Very good post. I agree.
Rule combat without rules may mean chaos, milking a cow without a rules is just milking a cow. I'm coming from city and I cannot do it, but if somebody will show me how, I'll learn in 15 minutes. No need to kill 100 orcs to gain a level so I can spend precious skill point on 'rural activities' and get all the other useless pieces of knowledge at the same time (I will refuse to kill chickens by breaking their necks).
Let's be honest here, unless 'rural activities' is a "trained only" skill, you can milk cows with 15 minutes of being shown how. You'll be slow at it and wouldn't have the first clue about how to treat a cow with mastitis, but you could get some milk out.

Of course I don't know how killing a bunch of orcs should lead to you suddenly becoming better at milking cows, which is why it is better to separate these two aspects of the game.
 

Dragonblade said:
I don't agree that background is irrelevant. Just doesn't need mechanics to describe it.
I OTOH disagree and think background mechanic are very important, so characters are obliged to have a defined past. A background predetermine why the character is a hero now, and why he wants to become a legend in the future. I don't see this as separate fluff that just need a few lines in a character sheet. Most of the times the player's write what they want, sometimes it is left entirely blank, the PC has no personality of its own. It's a problem many DM face and it need to be tackled with rules. If I look back at 3.5 they started to tackle the issue, now with a new edition they decided to leave this undefined. One of the advantage of D&D over DIY games is that you pay to have stuff already prepared for you and that you don't have to work for it. Maybe I'm in the minority of costumers who want this, but that's a pain to be left out. As my concerns doesn't seem to be relevant enough so the game designers take care of this problem with the first Core Books.

On your second issue, I think you make a valid point. However, I think this is a problem that afflicts all RPGs, not just D&D. Many games handle it in different ways with, IMO, equally unsatisfying results. All games systems have to decide how they want to handle character advancement.

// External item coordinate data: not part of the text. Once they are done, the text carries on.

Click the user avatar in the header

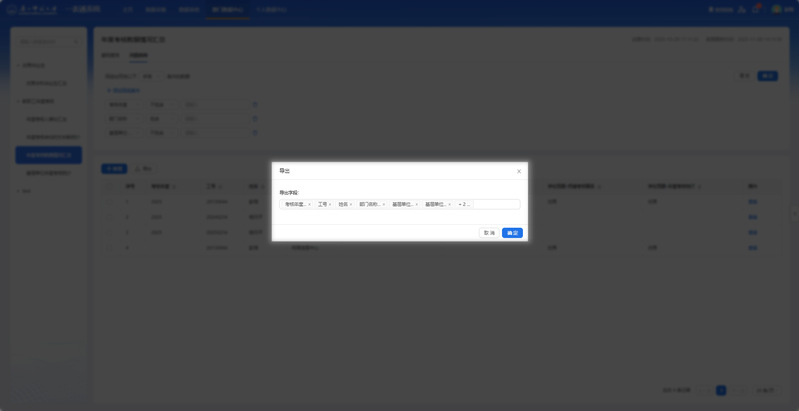(776, 9)
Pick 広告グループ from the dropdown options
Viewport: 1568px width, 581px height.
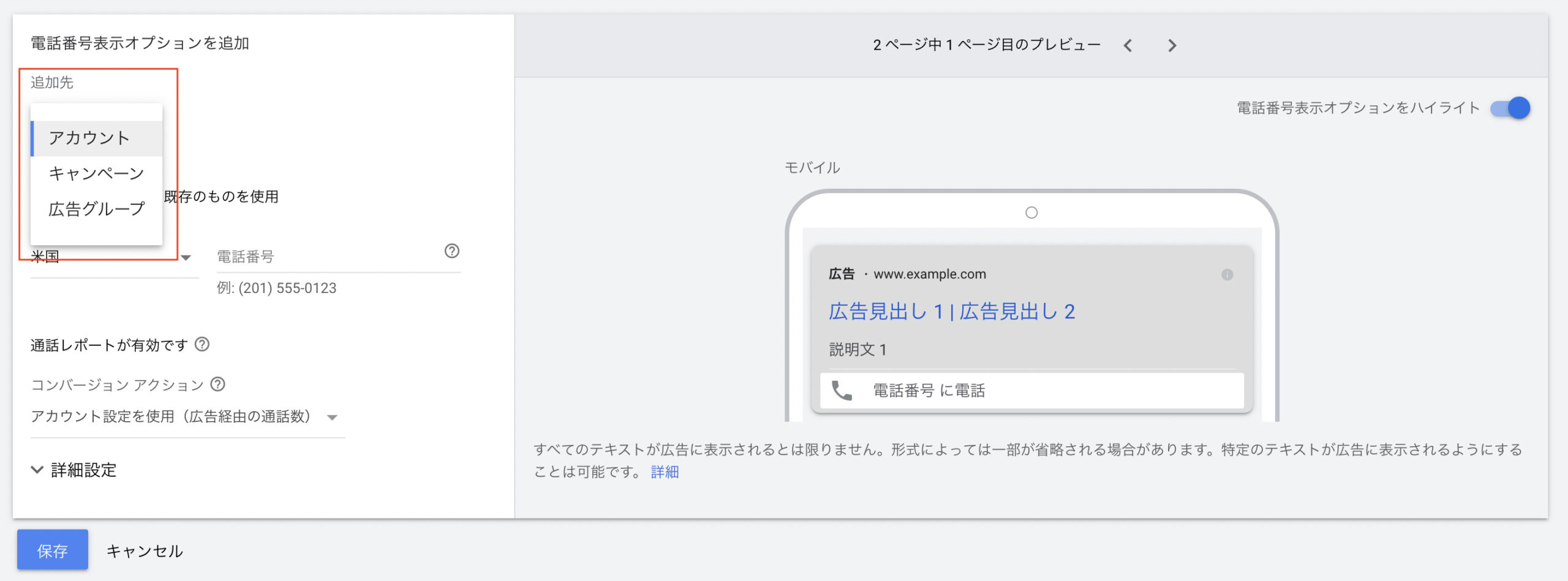pyautogui.click(x=96, y=209)

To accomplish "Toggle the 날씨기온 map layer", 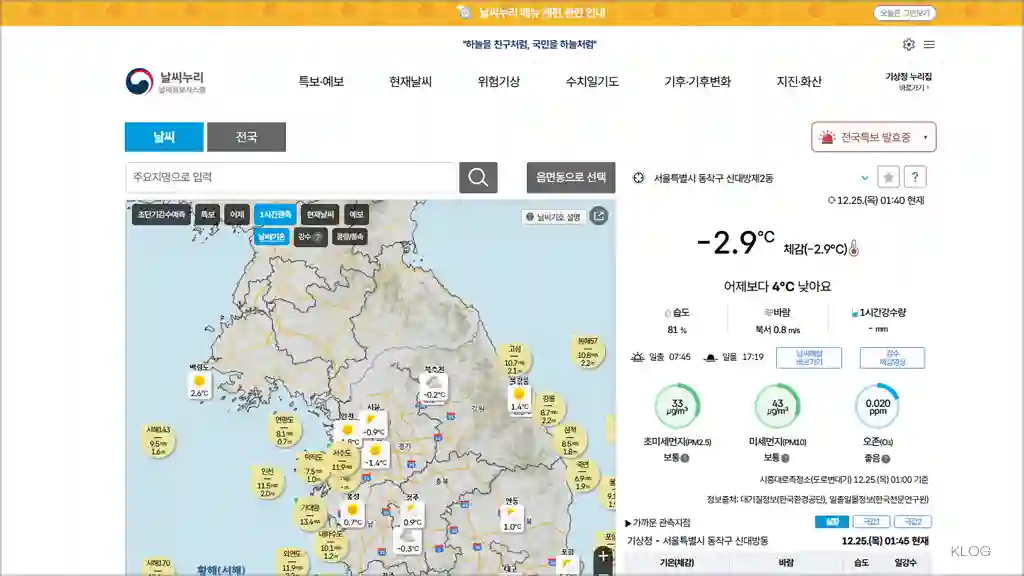I will 273,236.
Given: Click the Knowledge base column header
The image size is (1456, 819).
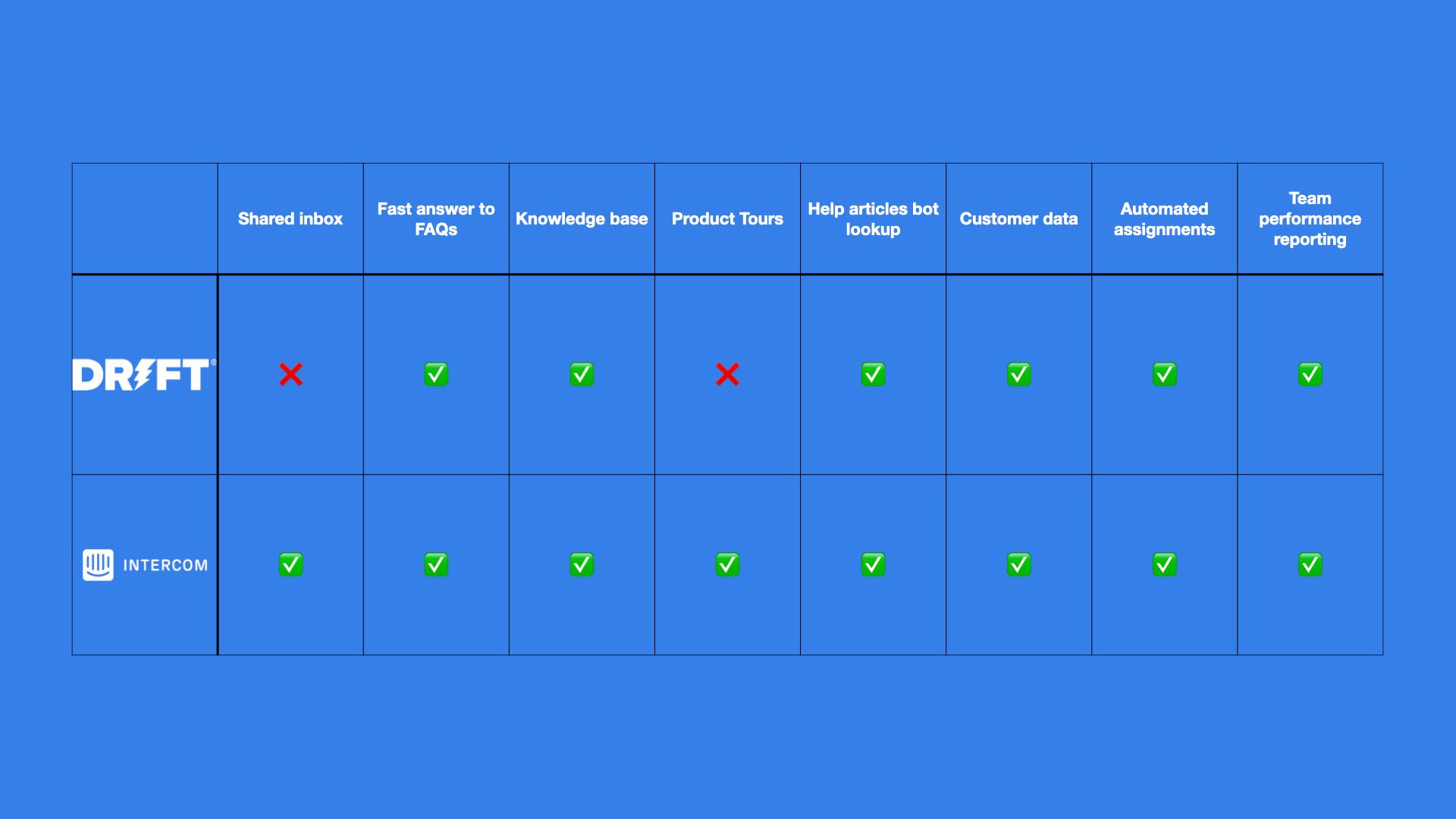Looking at the screenshot, I should 582,218.
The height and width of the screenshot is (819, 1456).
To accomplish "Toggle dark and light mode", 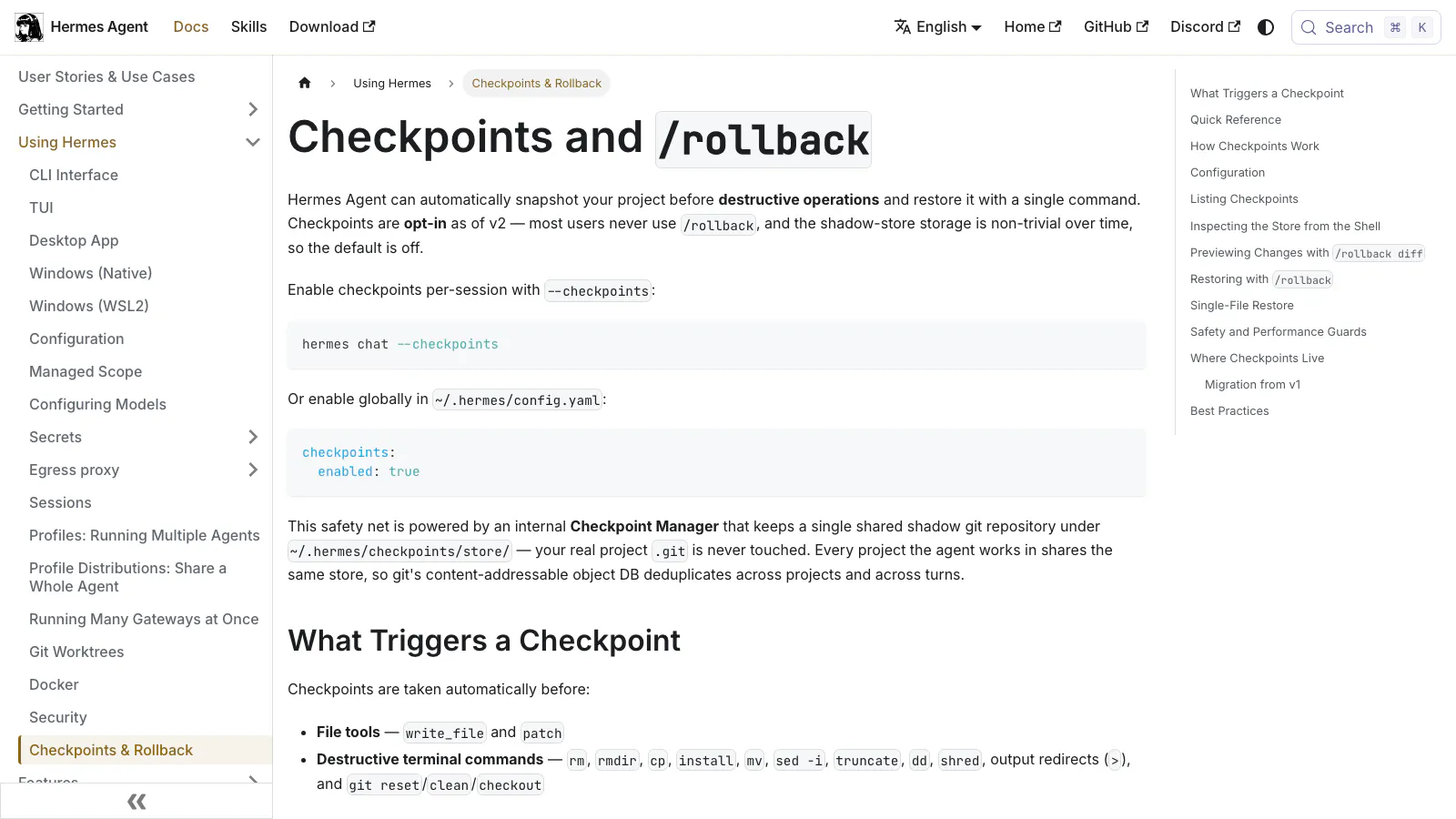I will (1266, 27).
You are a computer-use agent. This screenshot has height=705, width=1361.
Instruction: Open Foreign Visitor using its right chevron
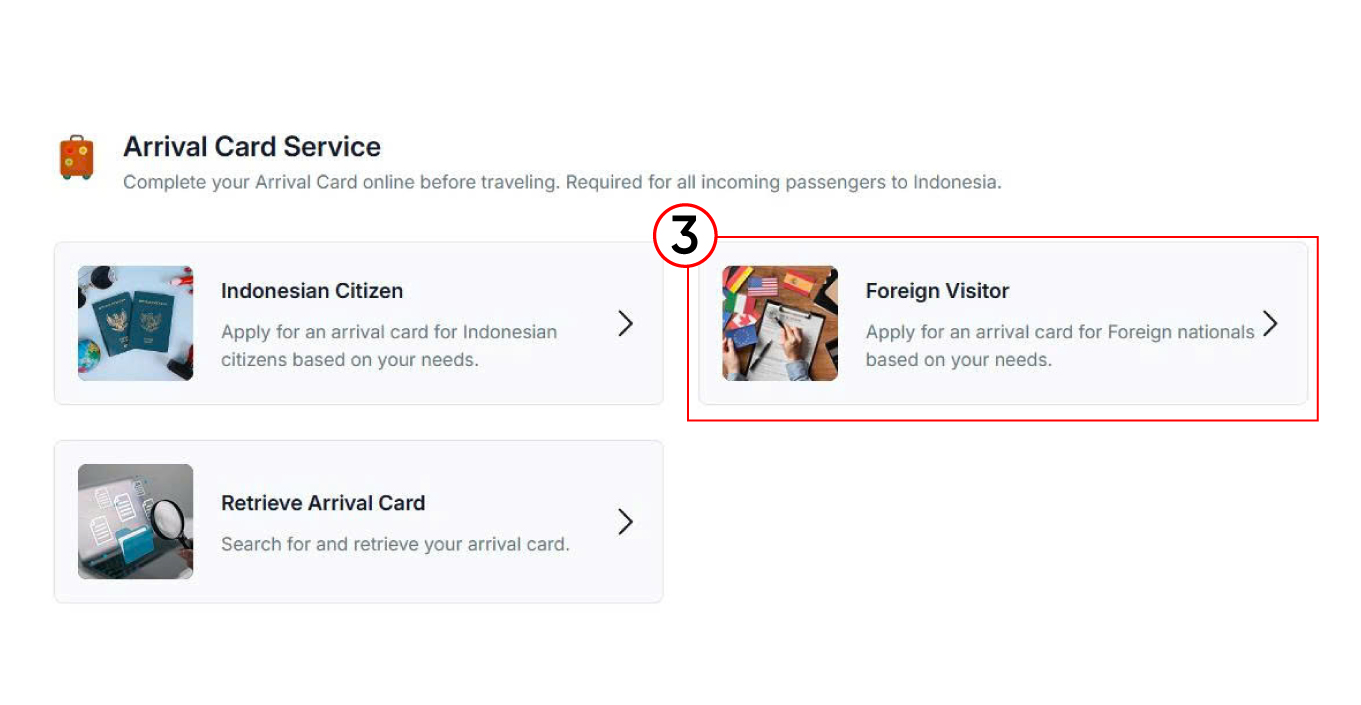[x=1270, y=323]
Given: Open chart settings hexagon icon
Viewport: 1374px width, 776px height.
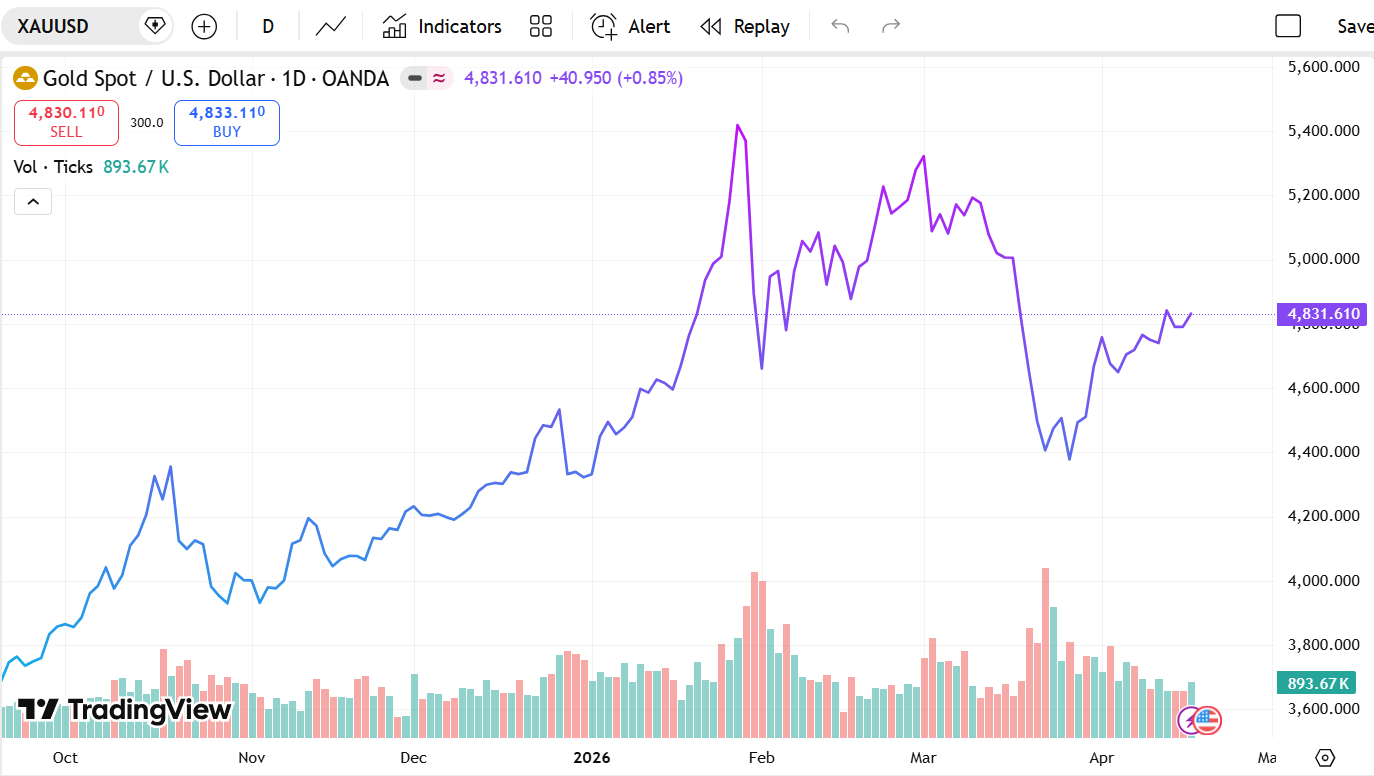Looking at the screenshot, I should (x=1326, y=757).
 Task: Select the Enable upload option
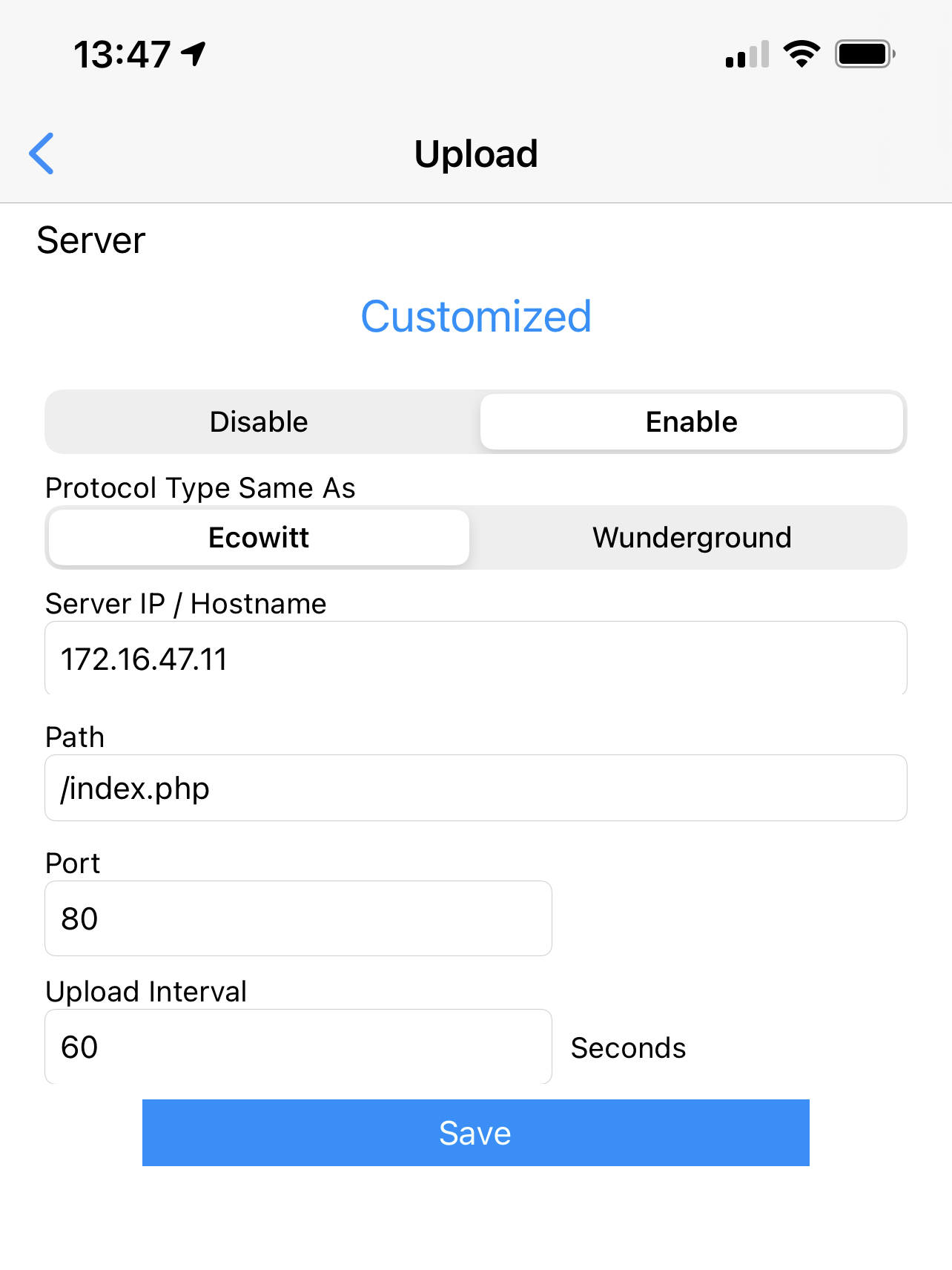pos(692,421)
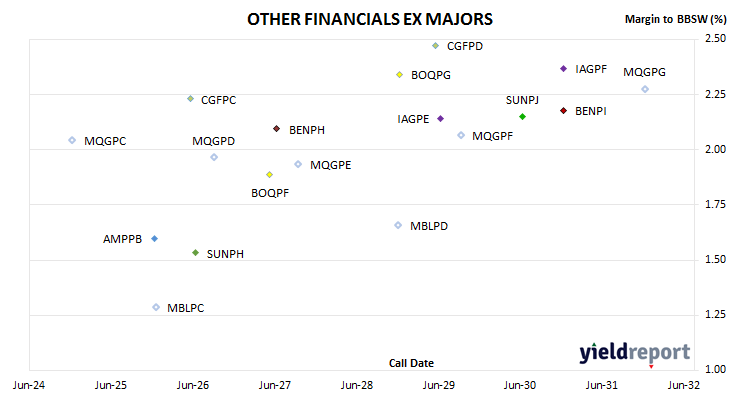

Unlimited advancement eventually leads to deity level characters. Ok if you want to run a D&D epic game with PCs going up against other deity level opponents or if you want to play Exalted. Unstatisfying for games that weren't intended for such power levels.

Putting a hard cap leads to characters becoming forever frozen at a certain point with no further outlet for character growth. Again, equally unsatisfying.

Putting a cap on going up but encouraging breadth ultimately creates cookie-cutter characters where eventually every PC can do everything every other PC can do. Ok in the short run, but not really ideal in the long run.

Or no growth at all. Ok for one shots but I would not want to play a long term game this way.

So what do you do? Players like to improve their character over time. So no matter what style of advancement system you go with, eventually it breaks down. For what it is, I think the D&D system works ok.
I agree with you. I don't want to stall growth to a complete halt, it would not be fun. I will maybe tweak the level progression so that PCs have a longer progression. Maybe just 25% more XP needed at the beginning, and if my players want a faster or longer progression I'm going to adjust it accordingly.